We spent the last days in Guatemala with Bill and Beatriz to update our website. Today, we are heading to the border crossing Valle Nuevo Las Chinamas at CA 8. For the first time self-proclaimed border helpers bellow who offer to carry out the formalities for a fee. What seems a bit ridiculous in the face of the simple departure procedure: Take out the vehicle, get a stamp in the passport, and it doesnt cost anything. There are no helpers on Salvadorian side after the river bridge. Even so we need only an hour to get everything over and done with. It might have been way faster, but I take long to fill the form with all the unfamiliar technical Spanish expressions. The details from the form are superficially verified, but again nobody is interested in our cabins content. There is even no drug control. We are sent to the Aduana where the vehicle import paper is stamped and to the Migracion where we our passports are registered. There is no new stamp in the passport; the Guatemalan departure stamp is valid. The residence permit is valid for 90 days, but the vehicle permit only 60 days and may not be exceeded under any circumstances. There is not one Centavo to pay the first complimentary border crossing.

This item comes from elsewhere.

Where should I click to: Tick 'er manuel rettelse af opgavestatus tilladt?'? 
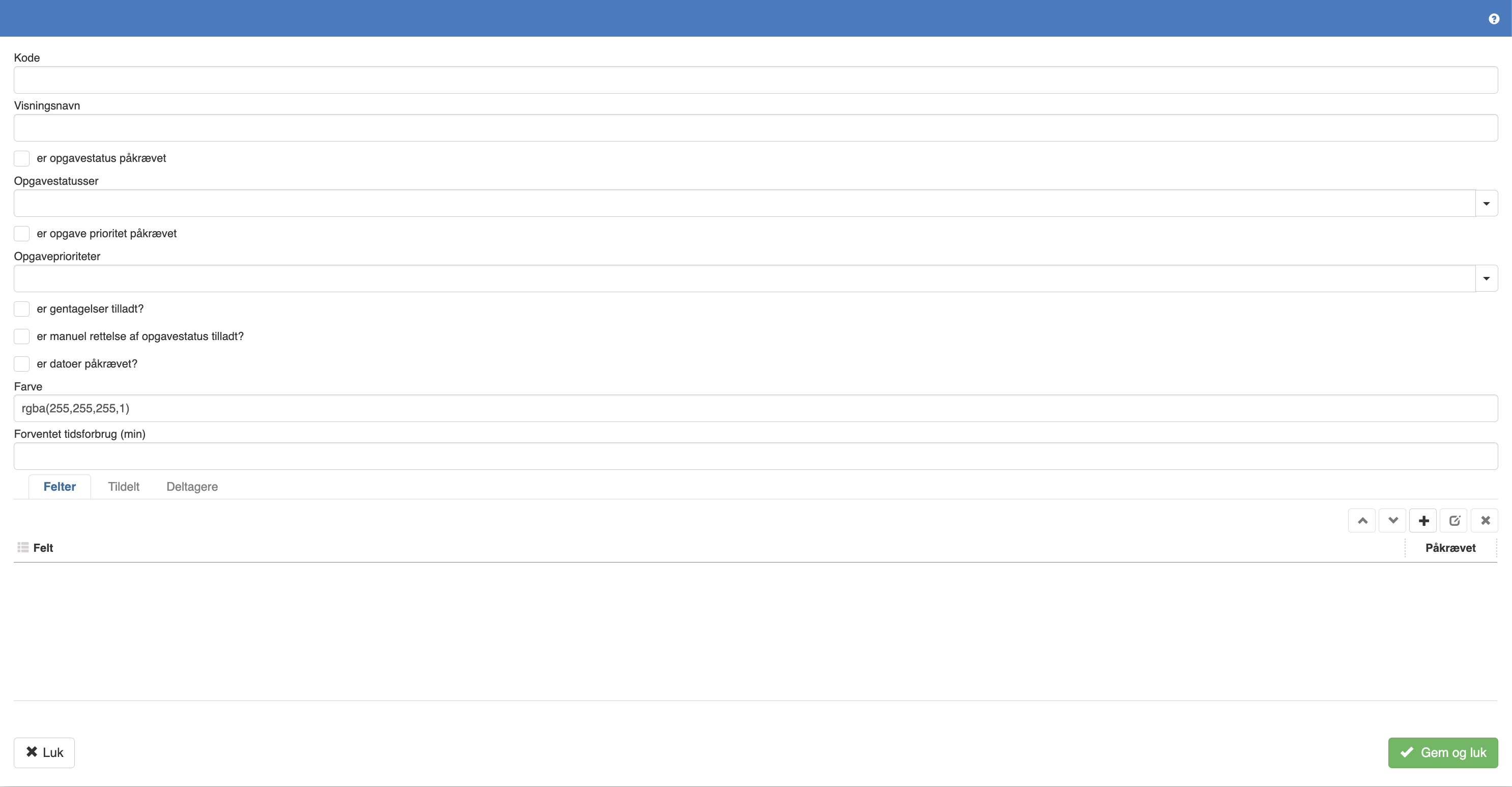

The Guatemalans were very friendly, but the Salvadorians fall over themselves to be helpful. We are greeted with a handshake not only at the border crossing but by completely strange people on the street whom we ask a question. It seems that they have to welcome personally every single precious tourist.
We arrive a quarter of an hour too late in Cerro Verde National Park. The administration left at 5 p.m., but the gates are left open since there are still visitors. It doesnt take long and we are crowded around by policemen who watch the park. First they dont want to let us camp here. There is so more administration and no superior to be asked. Further down on the road there was a campground. But we ask them to consider (puppy dog eyes provided) that the path could be too narrow for our vehicle. One of the visitors asked for help phones another police officer and suddenly we receive the permit to stay. Up here on the volcano Cerro Verde in 2000 m / 6000 ft elevation it is chilly, foggy, and rainy unlike wide areas of El Salvador. On clear days it shall be possible to see the Pacific Ocean. (National Park Cerro Verde: N 13°4936.5 W 89°3727.5)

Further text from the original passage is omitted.